→ Task requirements
Copy, word for word, the stretch of the data from the line containing "Viewport: 713px width, 298px height." through the end of the data, leaving out the pictures.

→ Provided data

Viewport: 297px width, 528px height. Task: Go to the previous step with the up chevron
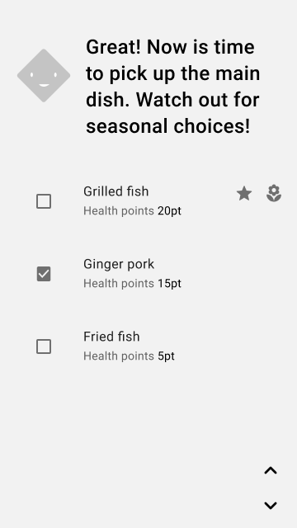pyautogui.click(x=271, y=470)
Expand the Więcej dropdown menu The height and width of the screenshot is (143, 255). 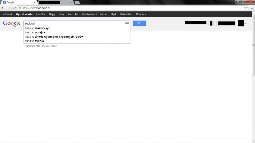click(141, 14)
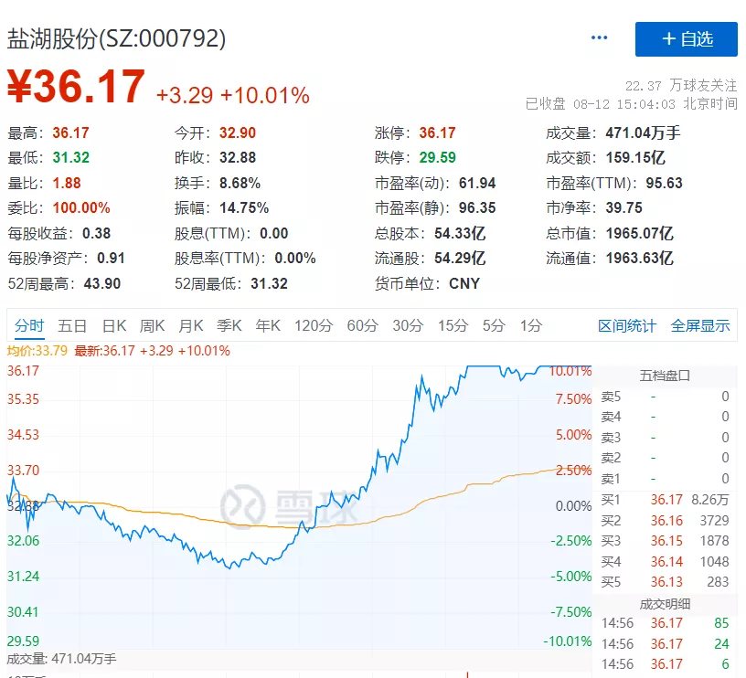This screenshot has height=678, width=746.
Task: Select the 月K monthly chart tab
Action: tap(190, 325)
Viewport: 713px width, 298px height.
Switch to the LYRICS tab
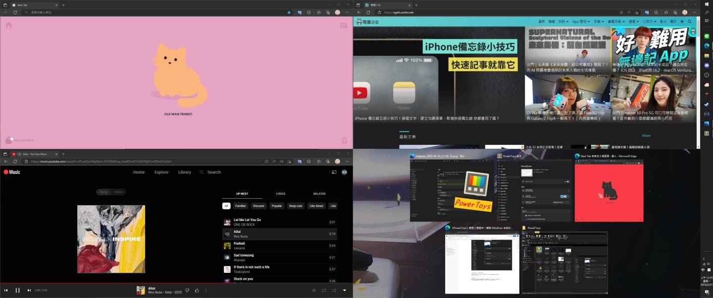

→ Finished answer
Viewport: 713px width, 298px height.
Switch to the LYRICS tab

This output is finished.